- _Task requirements_
Below are entries. Copy exactly the lines running from the line that holds "Viewport: 800px width, 533px height." to the line that holds "Task: Open the Computer Name dropdown", with both ends included.

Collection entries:
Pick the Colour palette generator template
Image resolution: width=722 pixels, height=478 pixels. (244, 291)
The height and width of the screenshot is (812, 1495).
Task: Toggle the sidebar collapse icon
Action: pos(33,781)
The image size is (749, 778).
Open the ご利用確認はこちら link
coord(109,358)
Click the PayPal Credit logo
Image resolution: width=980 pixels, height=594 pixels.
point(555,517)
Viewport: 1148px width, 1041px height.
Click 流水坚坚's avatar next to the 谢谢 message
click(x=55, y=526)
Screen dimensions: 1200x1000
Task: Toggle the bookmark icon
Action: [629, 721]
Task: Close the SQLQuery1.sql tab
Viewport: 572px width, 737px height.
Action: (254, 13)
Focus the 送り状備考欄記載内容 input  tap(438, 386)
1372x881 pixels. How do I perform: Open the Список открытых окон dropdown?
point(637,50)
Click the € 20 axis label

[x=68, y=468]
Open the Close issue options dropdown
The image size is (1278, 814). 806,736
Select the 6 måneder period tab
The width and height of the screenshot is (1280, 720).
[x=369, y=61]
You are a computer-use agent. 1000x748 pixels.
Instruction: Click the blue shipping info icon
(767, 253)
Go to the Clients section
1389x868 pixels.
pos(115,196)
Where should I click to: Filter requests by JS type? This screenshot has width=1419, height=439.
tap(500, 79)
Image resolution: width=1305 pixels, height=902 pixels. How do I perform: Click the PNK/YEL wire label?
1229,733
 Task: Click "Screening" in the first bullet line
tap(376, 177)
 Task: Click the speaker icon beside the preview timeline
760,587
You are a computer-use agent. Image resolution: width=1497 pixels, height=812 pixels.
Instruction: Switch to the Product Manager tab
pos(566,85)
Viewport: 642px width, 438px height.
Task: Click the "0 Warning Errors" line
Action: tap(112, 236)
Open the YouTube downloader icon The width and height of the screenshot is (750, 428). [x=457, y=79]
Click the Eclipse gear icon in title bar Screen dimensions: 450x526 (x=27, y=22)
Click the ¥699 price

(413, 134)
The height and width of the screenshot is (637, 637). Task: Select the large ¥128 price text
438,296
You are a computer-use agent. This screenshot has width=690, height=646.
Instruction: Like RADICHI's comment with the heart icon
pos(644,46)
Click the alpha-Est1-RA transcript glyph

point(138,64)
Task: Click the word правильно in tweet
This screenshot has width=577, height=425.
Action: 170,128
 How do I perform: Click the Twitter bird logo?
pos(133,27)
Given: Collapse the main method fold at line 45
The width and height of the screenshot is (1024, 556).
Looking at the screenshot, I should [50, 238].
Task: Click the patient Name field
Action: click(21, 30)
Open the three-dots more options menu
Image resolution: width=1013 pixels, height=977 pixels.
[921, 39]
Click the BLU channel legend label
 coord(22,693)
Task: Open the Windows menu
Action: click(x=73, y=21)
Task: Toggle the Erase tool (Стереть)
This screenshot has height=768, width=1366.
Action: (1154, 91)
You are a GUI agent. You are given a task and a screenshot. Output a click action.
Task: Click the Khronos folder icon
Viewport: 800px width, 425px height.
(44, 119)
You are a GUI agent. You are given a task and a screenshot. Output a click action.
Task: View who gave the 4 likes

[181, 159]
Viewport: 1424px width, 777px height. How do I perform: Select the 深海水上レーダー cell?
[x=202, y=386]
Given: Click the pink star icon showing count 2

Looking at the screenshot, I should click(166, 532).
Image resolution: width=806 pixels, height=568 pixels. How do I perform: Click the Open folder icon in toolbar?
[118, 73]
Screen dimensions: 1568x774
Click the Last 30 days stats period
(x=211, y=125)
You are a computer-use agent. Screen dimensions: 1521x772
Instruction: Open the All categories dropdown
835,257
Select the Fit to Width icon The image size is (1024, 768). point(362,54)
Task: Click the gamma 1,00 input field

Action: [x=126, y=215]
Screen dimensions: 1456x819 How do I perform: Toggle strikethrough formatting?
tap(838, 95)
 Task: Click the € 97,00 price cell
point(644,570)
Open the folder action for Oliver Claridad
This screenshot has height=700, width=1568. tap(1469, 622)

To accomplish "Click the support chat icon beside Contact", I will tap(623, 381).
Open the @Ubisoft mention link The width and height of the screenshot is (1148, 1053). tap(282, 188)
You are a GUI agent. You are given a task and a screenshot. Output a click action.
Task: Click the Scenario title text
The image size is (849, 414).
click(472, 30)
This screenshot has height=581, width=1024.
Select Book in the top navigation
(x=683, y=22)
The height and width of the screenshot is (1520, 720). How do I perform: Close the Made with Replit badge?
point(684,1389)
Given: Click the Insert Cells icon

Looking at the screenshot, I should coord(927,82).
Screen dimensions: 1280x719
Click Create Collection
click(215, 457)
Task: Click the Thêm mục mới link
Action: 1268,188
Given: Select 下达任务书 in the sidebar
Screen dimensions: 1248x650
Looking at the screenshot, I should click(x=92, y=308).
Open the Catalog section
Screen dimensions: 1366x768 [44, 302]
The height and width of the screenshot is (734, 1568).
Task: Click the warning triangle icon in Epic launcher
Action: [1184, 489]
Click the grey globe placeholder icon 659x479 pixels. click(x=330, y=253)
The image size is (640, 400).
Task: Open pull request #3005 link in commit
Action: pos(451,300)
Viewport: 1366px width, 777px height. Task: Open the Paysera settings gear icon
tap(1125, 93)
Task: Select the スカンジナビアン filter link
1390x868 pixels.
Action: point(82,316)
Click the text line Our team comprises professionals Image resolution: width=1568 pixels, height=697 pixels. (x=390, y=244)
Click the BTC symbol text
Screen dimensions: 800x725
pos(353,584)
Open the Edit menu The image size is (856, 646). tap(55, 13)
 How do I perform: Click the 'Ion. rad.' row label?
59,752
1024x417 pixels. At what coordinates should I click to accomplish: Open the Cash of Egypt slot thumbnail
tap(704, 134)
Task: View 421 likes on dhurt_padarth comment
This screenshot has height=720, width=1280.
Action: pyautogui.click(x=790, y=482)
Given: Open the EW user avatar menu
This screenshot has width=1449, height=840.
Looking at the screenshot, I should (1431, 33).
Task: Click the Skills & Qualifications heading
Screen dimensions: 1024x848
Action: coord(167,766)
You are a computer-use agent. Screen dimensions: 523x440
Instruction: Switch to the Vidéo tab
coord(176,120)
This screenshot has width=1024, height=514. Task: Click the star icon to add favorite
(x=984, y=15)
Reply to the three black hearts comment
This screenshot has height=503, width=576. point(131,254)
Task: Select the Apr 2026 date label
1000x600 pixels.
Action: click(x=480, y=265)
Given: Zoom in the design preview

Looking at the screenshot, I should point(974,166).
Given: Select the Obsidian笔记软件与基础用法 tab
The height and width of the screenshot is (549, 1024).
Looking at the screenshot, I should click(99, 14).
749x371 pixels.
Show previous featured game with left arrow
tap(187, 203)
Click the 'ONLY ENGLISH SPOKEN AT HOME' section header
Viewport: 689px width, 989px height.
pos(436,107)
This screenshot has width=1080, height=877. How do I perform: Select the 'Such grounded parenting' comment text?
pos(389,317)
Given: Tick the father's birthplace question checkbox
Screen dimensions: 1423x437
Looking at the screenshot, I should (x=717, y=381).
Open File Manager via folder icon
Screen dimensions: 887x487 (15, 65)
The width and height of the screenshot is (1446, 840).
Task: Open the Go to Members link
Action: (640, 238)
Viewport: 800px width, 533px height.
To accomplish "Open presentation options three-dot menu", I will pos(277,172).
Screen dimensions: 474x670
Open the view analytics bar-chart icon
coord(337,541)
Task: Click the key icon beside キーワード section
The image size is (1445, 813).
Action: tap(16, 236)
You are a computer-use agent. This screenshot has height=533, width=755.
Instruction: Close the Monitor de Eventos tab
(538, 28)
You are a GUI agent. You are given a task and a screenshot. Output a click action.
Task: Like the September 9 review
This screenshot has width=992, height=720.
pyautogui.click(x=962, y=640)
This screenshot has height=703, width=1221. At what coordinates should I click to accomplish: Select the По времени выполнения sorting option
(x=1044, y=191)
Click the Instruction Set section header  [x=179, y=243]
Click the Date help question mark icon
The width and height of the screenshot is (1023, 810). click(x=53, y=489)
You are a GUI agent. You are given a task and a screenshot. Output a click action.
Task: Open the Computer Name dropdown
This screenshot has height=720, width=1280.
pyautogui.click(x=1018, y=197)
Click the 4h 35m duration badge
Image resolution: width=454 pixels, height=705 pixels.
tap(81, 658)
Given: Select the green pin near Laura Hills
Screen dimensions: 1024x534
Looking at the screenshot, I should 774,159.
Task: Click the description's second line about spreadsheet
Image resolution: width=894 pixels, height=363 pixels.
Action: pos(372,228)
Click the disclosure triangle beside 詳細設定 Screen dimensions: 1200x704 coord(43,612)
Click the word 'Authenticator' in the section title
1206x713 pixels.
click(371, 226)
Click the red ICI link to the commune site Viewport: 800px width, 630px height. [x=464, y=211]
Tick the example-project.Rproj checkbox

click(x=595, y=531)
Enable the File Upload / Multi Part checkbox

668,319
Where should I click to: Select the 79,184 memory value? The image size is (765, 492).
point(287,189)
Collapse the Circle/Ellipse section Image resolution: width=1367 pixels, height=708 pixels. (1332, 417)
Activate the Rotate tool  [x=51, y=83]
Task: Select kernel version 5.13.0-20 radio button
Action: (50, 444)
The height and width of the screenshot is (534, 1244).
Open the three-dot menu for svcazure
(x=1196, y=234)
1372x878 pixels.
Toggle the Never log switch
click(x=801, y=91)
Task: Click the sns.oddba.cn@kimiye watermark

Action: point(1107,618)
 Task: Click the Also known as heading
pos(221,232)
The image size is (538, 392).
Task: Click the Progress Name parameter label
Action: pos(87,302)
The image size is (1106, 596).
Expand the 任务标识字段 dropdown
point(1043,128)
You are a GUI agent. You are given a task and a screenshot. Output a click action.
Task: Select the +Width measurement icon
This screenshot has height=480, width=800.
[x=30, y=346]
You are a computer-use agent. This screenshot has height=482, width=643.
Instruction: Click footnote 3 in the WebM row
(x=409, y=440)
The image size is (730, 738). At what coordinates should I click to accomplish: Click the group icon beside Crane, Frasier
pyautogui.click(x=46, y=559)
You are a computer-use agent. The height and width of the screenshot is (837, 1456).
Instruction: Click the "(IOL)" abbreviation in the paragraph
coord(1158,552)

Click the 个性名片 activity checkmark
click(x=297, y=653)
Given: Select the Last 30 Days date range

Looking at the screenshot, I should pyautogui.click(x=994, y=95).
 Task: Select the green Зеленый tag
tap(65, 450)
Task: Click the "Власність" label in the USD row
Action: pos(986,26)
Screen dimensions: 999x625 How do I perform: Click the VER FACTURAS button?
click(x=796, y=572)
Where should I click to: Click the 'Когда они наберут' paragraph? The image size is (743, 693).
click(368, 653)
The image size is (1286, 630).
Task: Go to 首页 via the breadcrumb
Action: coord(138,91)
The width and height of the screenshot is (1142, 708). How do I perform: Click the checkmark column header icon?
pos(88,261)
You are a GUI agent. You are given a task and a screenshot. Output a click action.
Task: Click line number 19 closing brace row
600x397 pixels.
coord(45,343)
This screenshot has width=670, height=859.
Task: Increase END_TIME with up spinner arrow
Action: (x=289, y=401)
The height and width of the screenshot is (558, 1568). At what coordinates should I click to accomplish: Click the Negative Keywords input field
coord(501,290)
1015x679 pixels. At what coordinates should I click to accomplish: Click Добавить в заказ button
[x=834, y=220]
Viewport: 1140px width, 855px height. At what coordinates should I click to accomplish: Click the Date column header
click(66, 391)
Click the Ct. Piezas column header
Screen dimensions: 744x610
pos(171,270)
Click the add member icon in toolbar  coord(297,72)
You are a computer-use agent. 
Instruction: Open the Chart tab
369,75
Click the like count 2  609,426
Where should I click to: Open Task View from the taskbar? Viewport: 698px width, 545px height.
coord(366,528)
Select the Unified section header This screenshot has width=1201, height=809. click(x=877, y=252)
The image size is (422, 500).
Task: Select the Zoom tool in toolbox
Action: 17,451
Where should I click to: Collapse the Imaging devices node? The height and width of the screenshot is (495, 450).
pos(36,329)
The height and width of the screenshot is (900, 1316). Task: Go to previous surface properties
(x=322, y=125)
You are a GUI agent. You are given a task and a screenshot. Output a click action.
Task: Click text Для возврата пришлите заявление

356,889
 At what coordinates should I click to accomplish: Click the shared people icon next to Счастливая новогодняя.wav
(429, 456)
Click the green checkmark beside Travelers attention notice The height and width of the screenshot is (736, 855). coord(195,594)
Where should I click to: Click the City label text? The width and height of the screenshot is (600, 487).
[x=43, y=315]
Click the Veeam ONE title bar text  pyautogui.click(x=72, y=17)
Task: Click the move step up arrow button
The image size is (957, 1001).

- _Task response_
Viewport: 800px width, 533px height.
To accomplish "Open presentation options three-dot menu", I will pos(277,172).
Screen dimensions: 474x670
Open the view analytics bar-chart icon
coord(337,541)
Task: Click the key icon beside キーワード section
The image size is (1445, 813).
Action: tap(16, 236)
You are a computer-use agent. This screenshot has height=533, width=755.
Instruction: Close the Monitor de Eventos tab
(538, 28)
You are a GUI agent. You are given a task and a screenshot. Output a click action.
Task: Like the September 9 review
This screenshot has width=992, height=720.
pyautogui.click(x=962, y=640)
This screenshot has height=703, width=1221. At what coordinates should I click to accomplish: Select the По времени выполнения sorting option
(x=1044, y=191)
Click the Instruction Set section header  [x=179, y=243]
Click the Date help question mark icon
The width and height of the screenshot is (1023, 810). click(x=53, y=489)
You are a GUI agent. You are given a task and a screenshot. Output a click action.
Task: Open the Computer Name dropdown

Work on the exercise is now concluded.